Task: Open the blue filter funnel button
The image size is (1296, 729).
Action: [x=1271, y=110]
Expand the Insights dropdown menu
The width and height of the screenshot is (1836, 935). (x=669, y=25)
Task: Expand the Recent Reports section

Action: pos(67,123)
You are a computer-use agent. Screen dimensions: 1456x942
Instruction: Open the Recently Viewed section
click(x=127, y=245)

—————

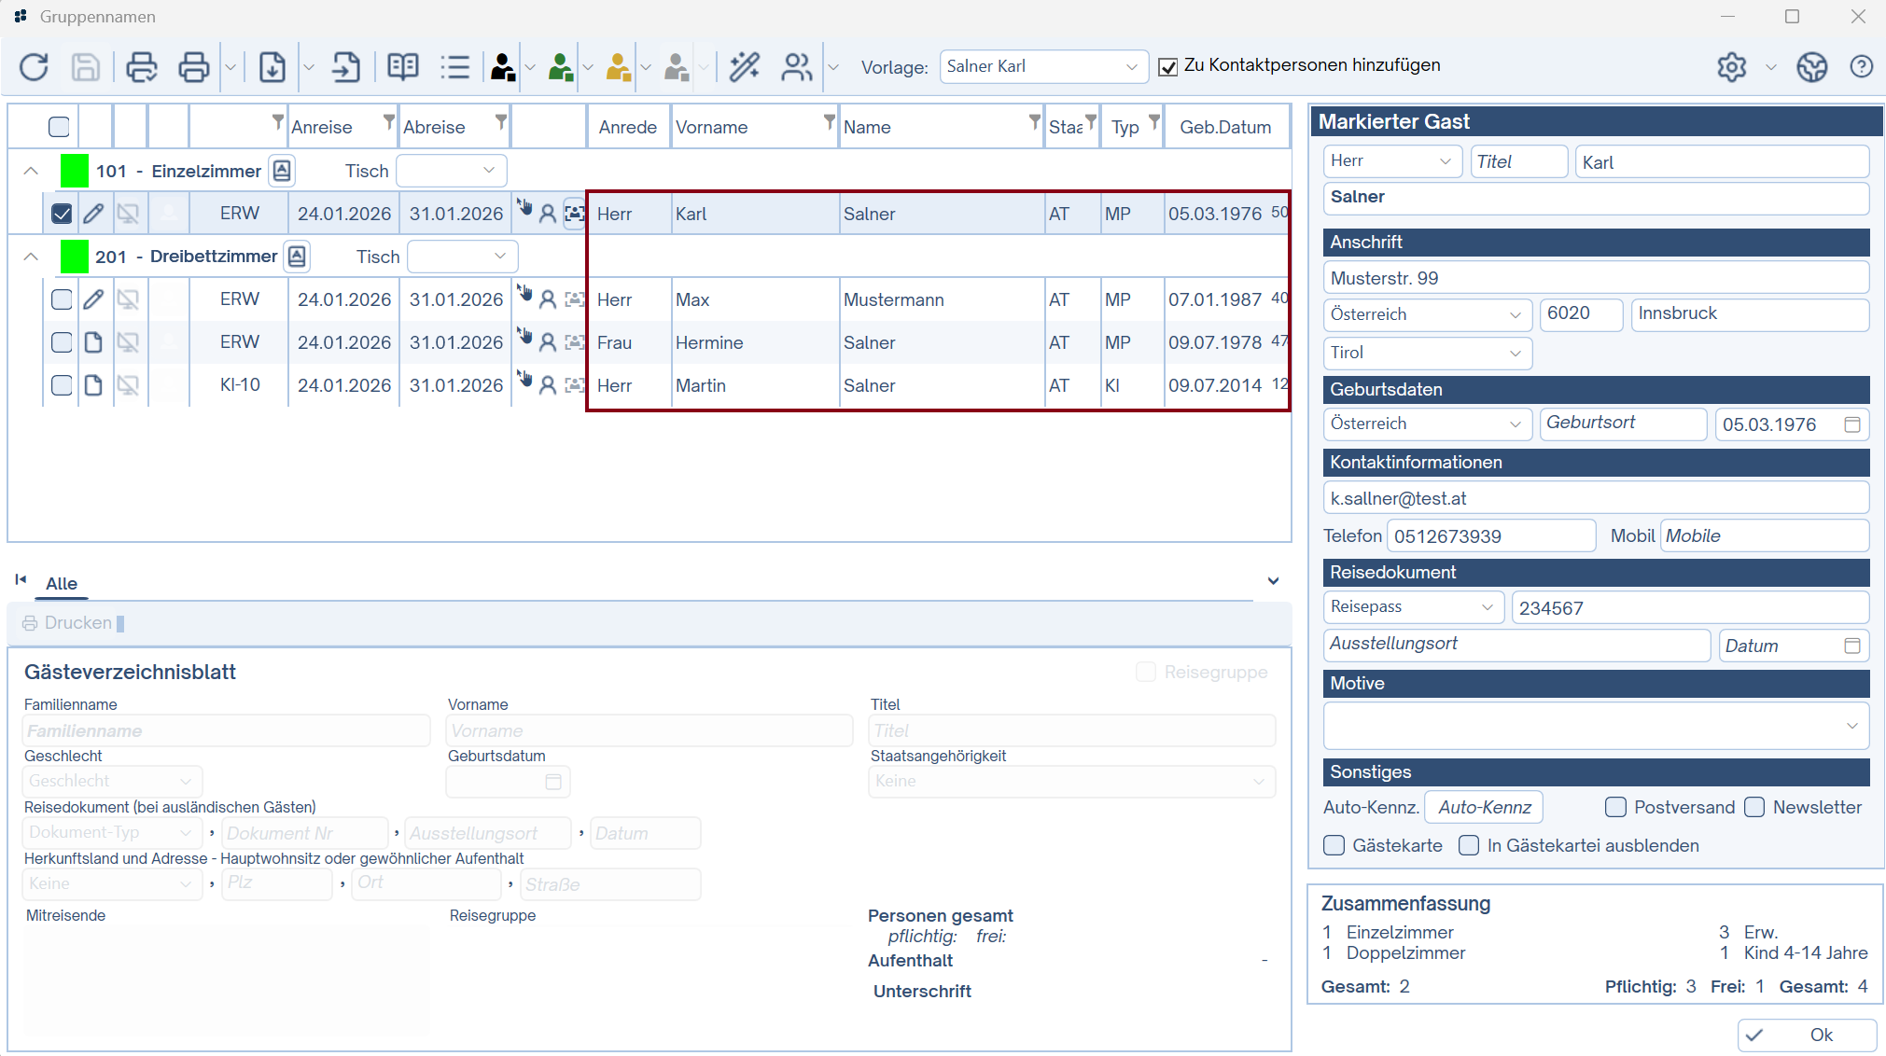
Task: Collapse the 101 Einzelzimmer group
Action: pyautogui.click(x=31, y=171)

—————

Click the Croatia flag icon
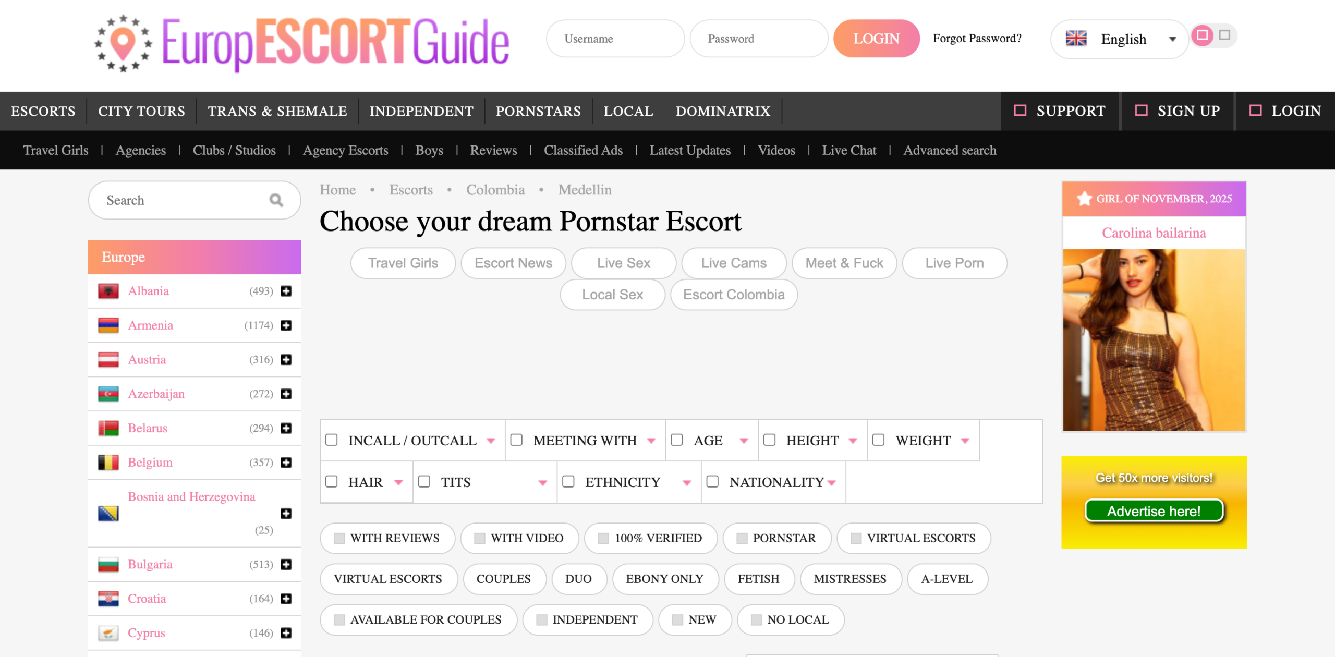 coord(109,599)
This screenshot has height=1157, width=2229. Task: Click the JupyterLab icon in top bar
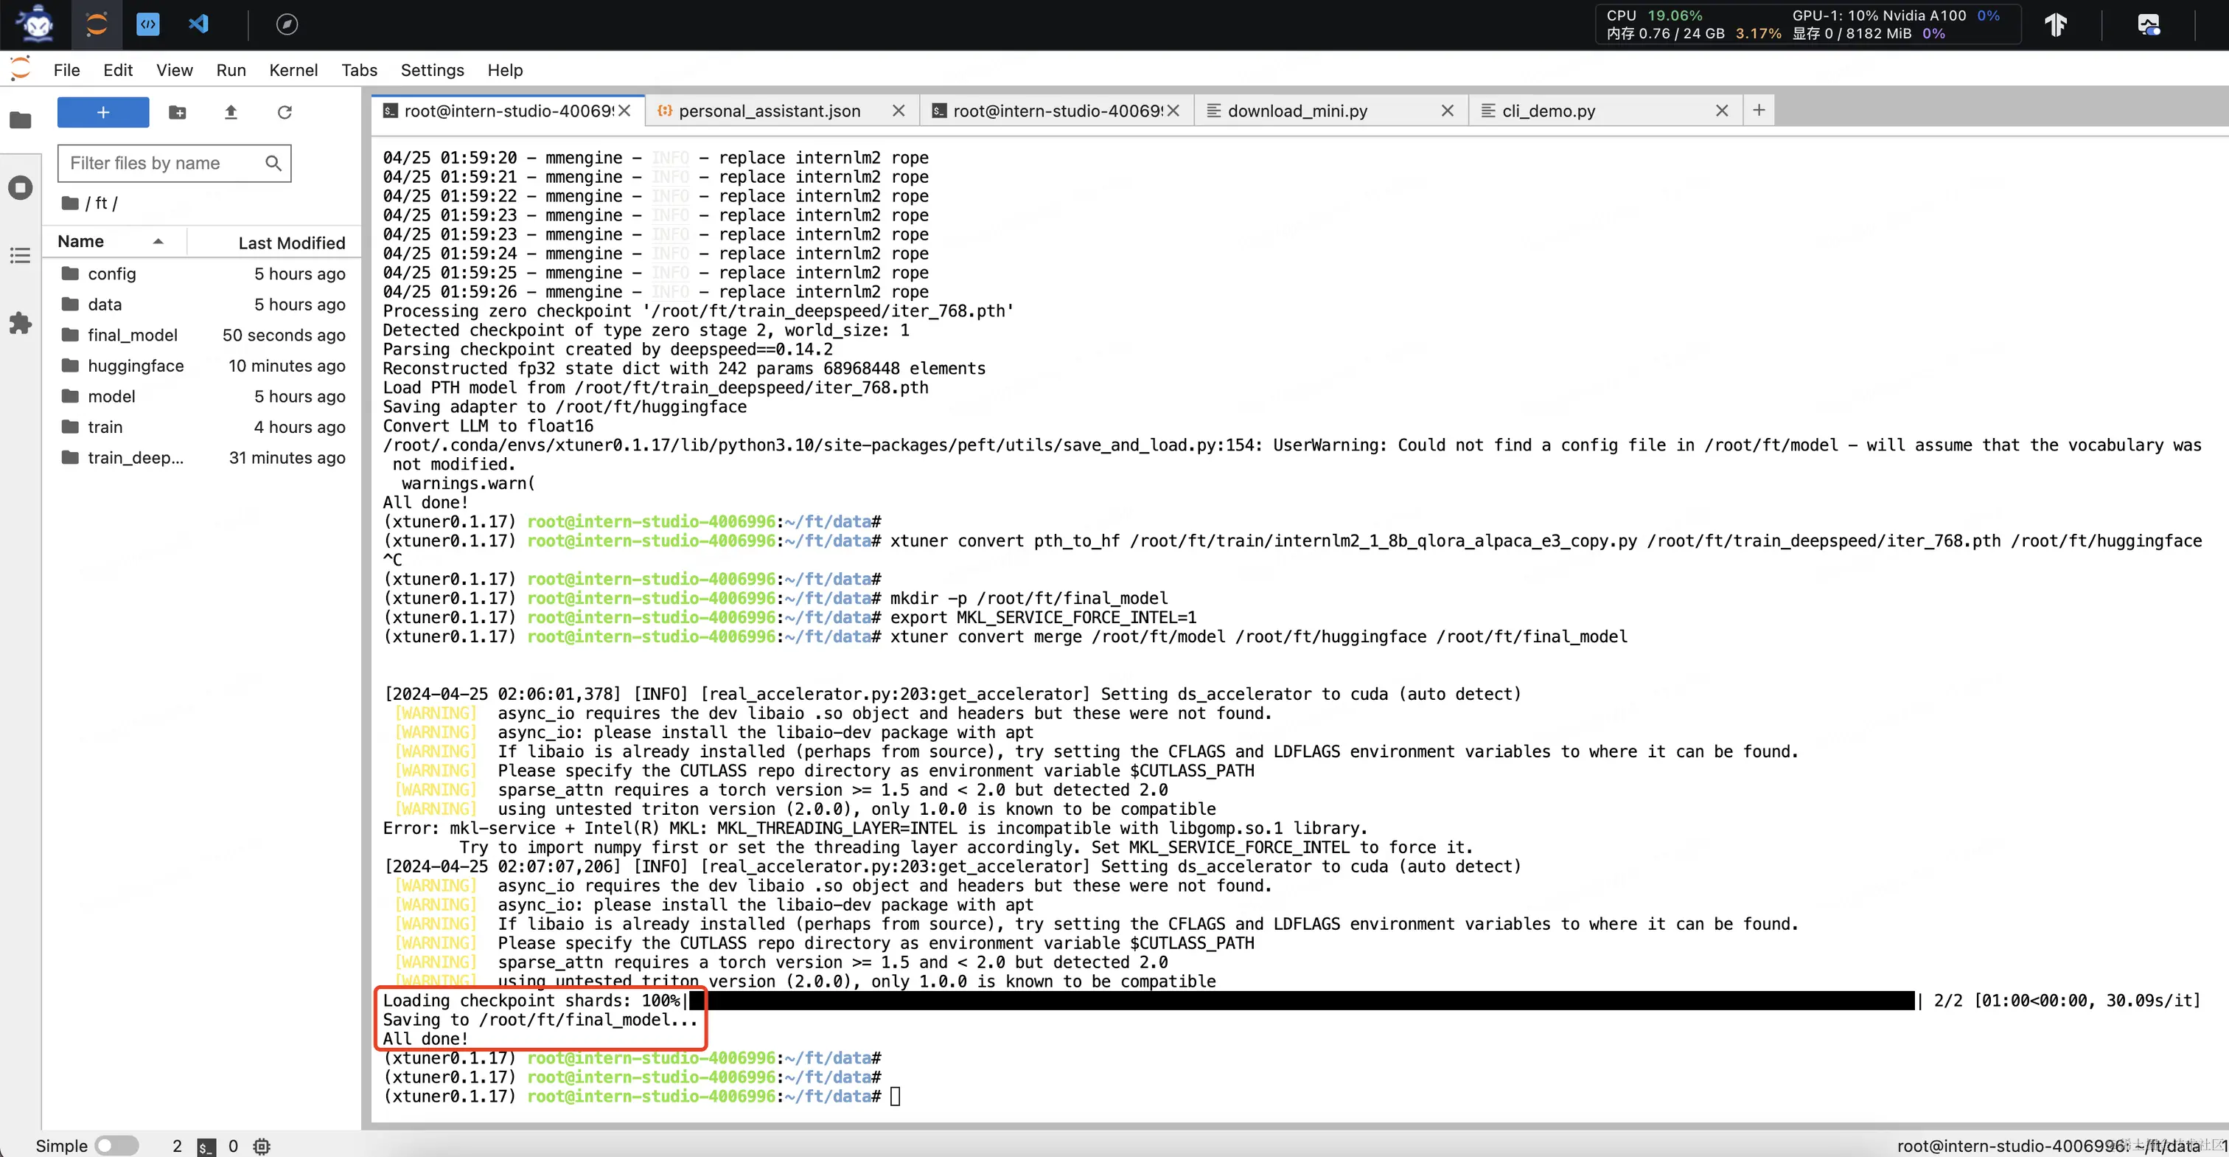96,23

—————

▶ **Task**:
Only the lines above from the one with "Expand the Insights dropdown menu" up to and including the one with "You are a computer-use" should be repeated, exactly as written.

▶ **Solution to this problem**:
Expand the Insights dropdown menu
The width and height of the screenshot is (1836, 935). (x=669, y=25)
Task: Expand the Recent Reports section

Action: pos(67,123)
You are a computer-use agent. Screen dimensions: 1456x942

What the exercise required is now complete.